→ **Records from a collection**:
========================

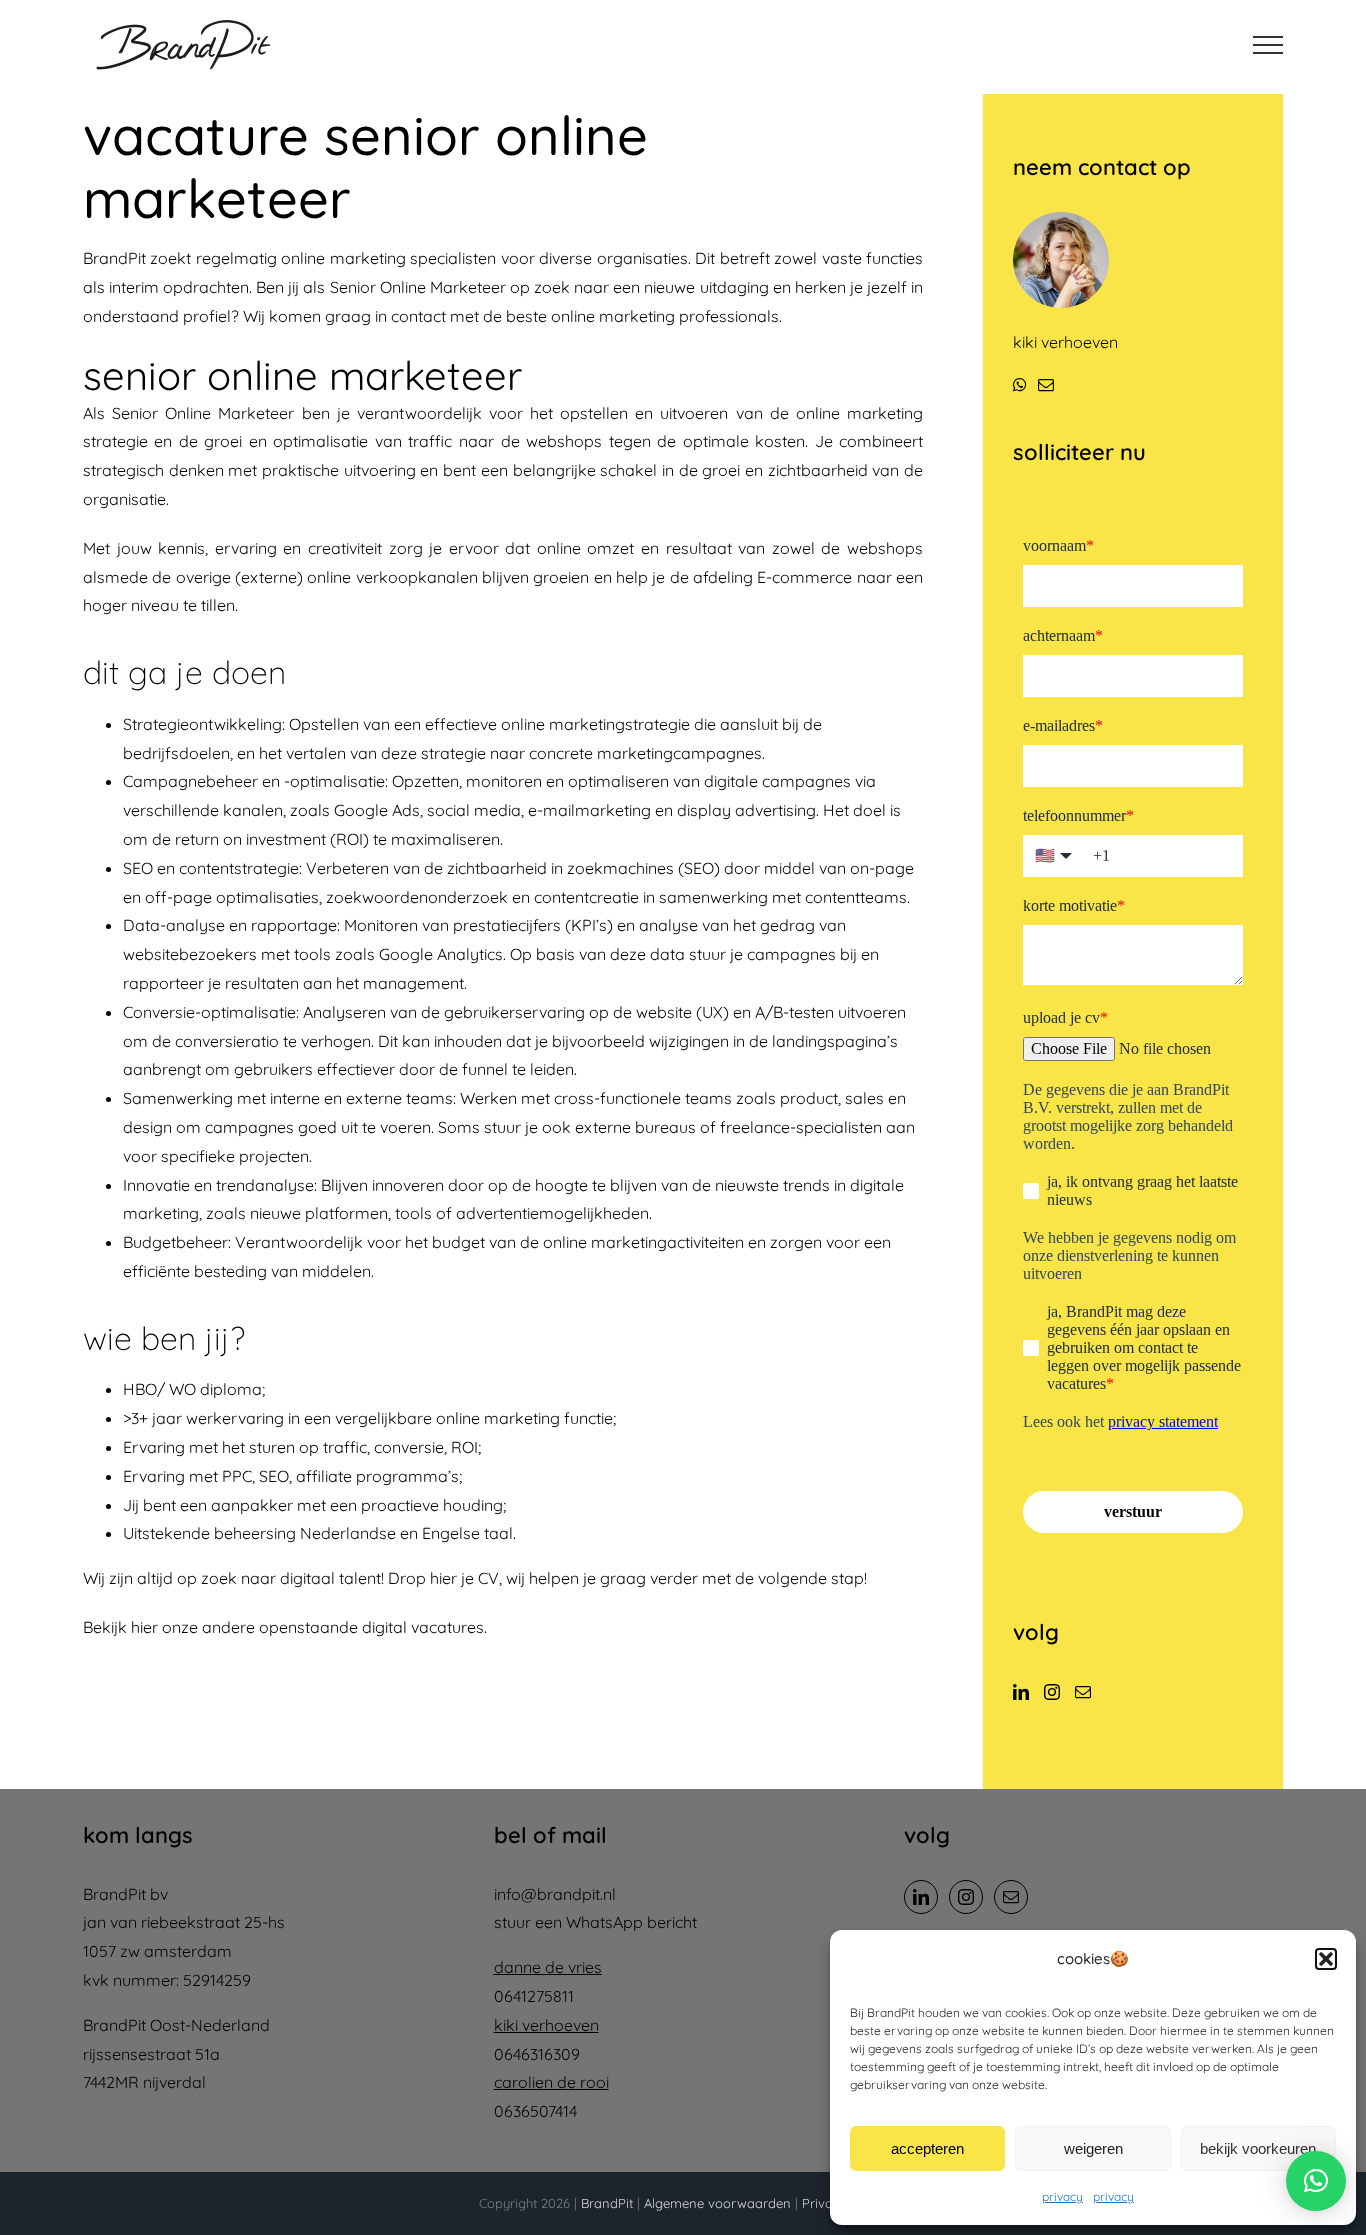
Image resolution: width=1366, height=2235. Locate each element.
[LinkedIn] (1021, 1692)
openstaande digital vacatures (371, 1627)
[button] (1326, 1959)
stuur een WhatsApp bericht (595, 1922)
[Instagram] (1052, 1692)
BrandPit (607, 2203)
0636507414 (535, 2111)
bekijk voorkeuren (1258, 2148)
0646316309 (537, 2054)
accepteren (927, 2148)
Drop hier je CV (443, 1578)
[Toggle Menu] (1268, 45)
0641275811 (534, 1996)
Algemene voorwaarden (717, 2203)
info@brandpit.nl (555, 1894)
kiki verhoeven (546, 2025)
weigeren (1093, 2148)
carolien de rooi (551, 2082)
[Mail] (1083, 1692)
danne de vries (548, 1967)
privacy (1062, 2196)
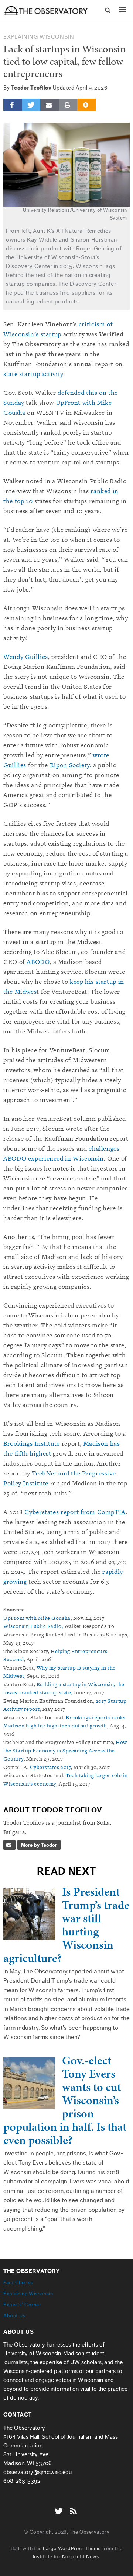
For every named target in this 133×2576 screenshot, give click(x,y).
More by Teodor (39, 1844)
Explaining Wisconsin (38, 37)
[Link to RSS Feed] (74, 2507)
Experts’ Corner (22, 2304)
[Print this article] (68, 105)
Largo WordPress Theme (72, 2548)
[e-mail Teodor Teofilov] (9, 1845)
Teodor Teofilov (31, 88)
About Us (14, 2316)
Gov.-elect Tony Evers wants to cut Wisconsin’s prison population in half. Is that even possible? (64, 2100)
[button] (108, 11)
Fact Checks (18, 2282)
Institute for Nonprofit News (66, 2556)
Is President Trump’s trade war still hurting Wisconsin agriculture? (66, 1925)
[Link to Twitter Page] (60, 2507)
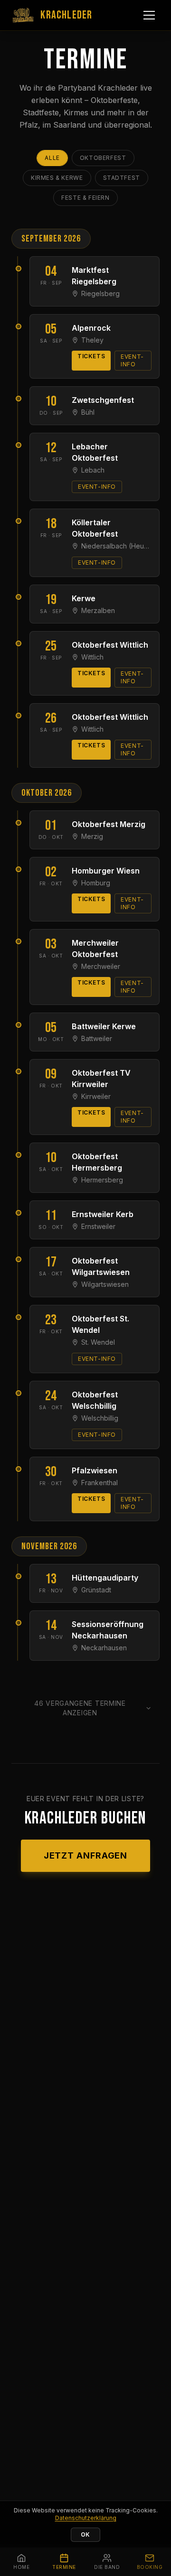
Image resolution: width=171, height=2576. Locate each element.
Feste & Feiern (85, 197)
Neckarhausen (104, 1648)
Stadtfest (121, 177)
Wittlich (92, 657)
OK (85, 2534)
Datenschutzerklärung (85, 2517)
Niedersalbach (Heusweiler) (116, 546)
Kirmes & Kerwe (57, 177)
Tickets (91, 356)
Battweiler (96, 1038)
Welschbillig (99, 1418)
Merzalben (98, 610)
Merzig (92, 836)
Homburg (95, 883)
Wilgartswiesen (105, 1284)
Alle (52, 157)
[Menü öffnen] (149, 15)
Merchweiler (100, 966)
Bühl (88, 412)
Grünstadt (96, 1590)
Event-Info (132, 360)
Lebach (92, 470)
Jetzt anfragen (86, 1855)
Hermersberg (102, 1180)
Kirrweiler (96, 1096)
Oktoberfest (103, 157)
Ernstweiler (98, 1226)
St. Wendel (98, 1342)
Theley (92, 340)
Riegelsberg (100, 293)
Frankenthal (99, 1483)
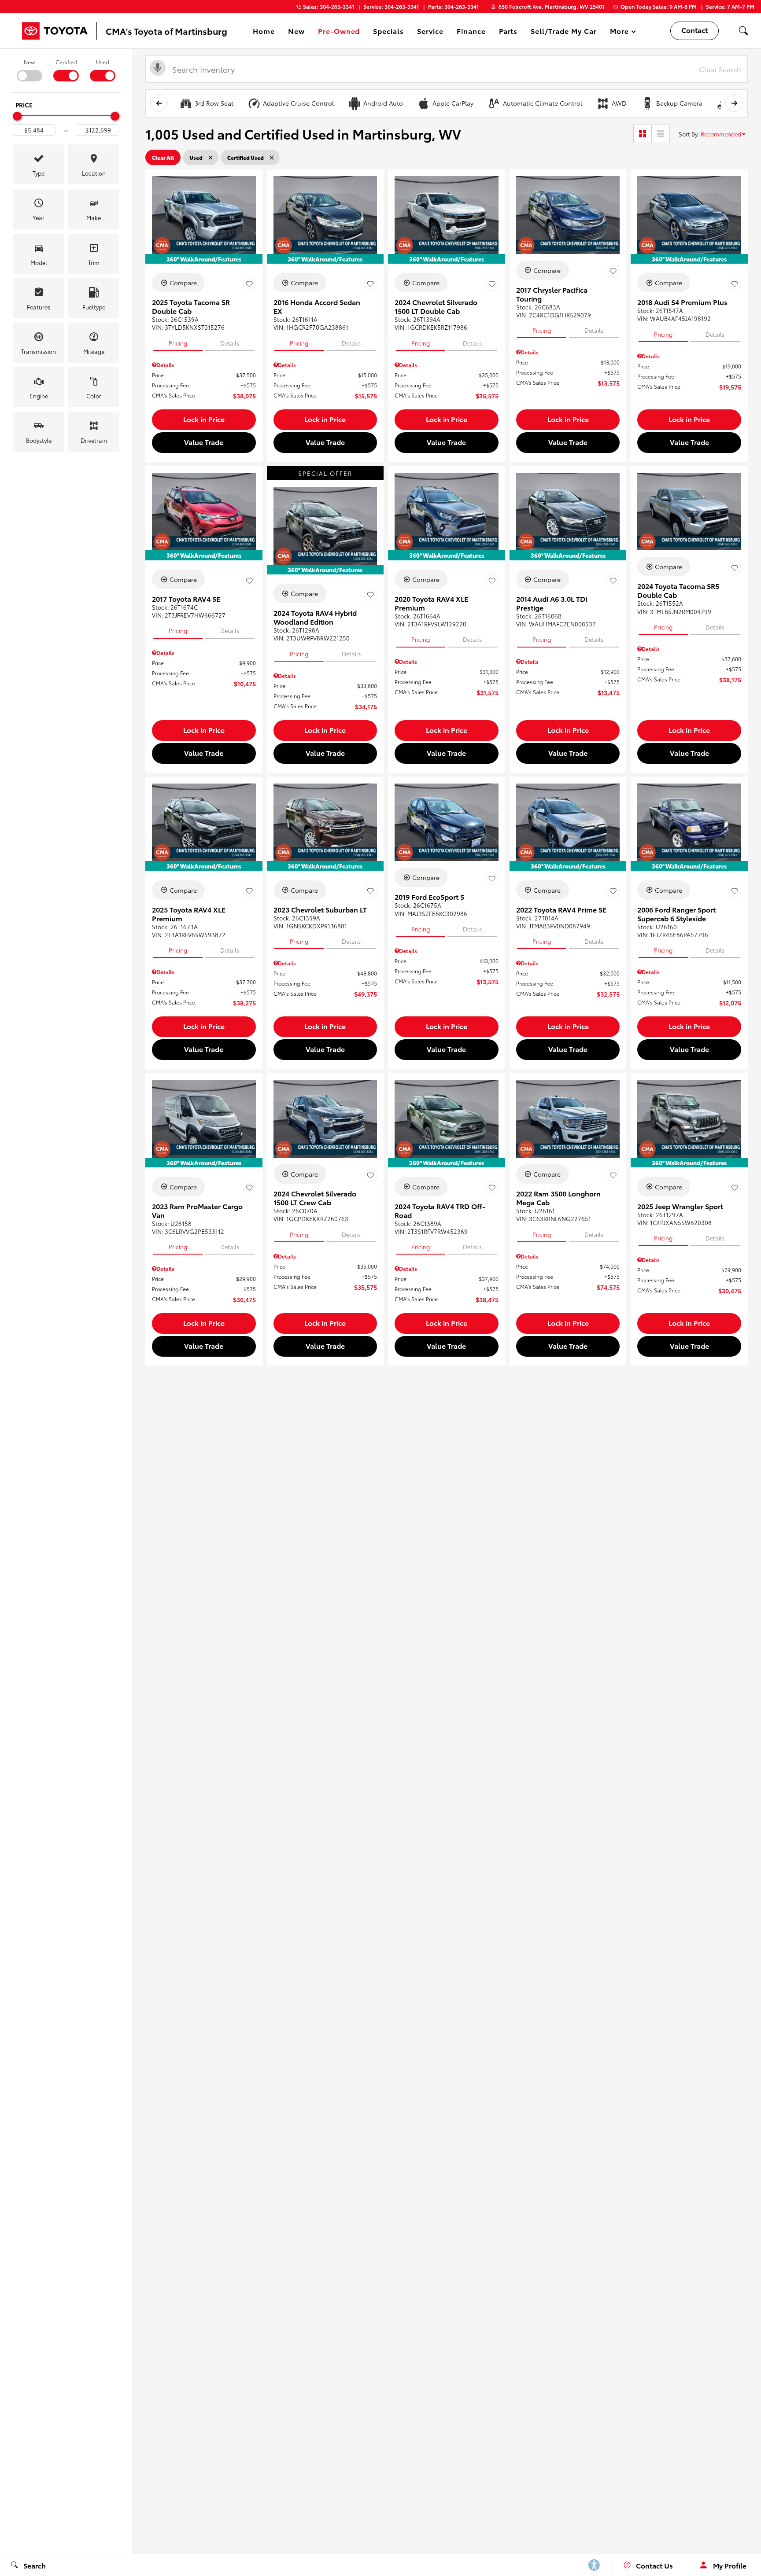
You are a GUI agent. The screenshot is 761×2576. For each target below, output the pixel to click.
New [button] (298, 32)
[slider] (17, 116)
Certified (66, 62)
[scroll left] (159, 103)
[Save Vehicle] (249, 284)
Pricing (178, 343)
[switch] (29, 69)
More (620, 32)
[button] (743, 30)
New (29, 62)
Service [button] (430, 32)
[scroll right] (734, 103)
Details (229, 343)
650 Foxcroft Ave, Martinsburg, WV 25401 (551, 6)
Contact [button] (694, 30)
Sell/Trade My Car (563, 31)
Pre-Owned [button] (339, 32)
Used (102, 62)
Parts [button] (509, 32)
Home (264, 31)
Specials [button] (388, 32)
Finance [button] (471, 32)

========================

→ **What you will do**:
In the data above, the stretch from the line with "0636507414 (535, 2111)" through the line with "Wittlich (92, 657)" is to be returned exactly, minus any pictures.

→ **Problem solution**:
0636507414 (535, 2111)
bekijk voorkeuren (1258, 2148)
0646316309 (537, 2054)
accepteren (927, 2148)
Drop hier je CV (443, 1578)
[Toggle Menu] (1268, 45)
0641275811 (534, 1996)
Algemene voorwaarden (717, 2203)
info@brandpit.nl (555, 1894)
kiki verhoeven (546, 2025)
weigeren (1093, 2148)
carolien de rooi (551, 2082)
[Mail] (1083, 1692)
danne de vries (548, 1967)
privacy (1062, 2196)
For every named target in this 133×2576 screenshot, give click(x,y).
More by Teodor (39, 1844)
Explaining Wisconsin (38, 37)
[Link to RSS Feed] (74, 2507)
Experts’ Corner (22, 2304)
[Print this article] (68, 105)
Largo WordPress Theme (72, 2548)
[e-mail Teodor Teofilov] (9, 1845)
Teodor Teofilov (31, 88)
About Us (14, 2316)
Gov.-elect Tony Evers wants to cut Wisconsin’s prison population in half. Is that even possible? (64, 2100)
[button] (108, 11)
Fact Checks (18, 2282)
Institute for Nonprofit News (66, 2556)
Is President Trump’s trade war still hurting Wisconsin agriculture? (66, 1925)
[Link to Twitter Page] (60, 2507)
Image resolution: width=171, height=2576. Locate each element.
Feste & Feiern (85, 197)
Neckarhausen (104, 1648)
Stadtfest (121, 177)
Wittlich (92, 657)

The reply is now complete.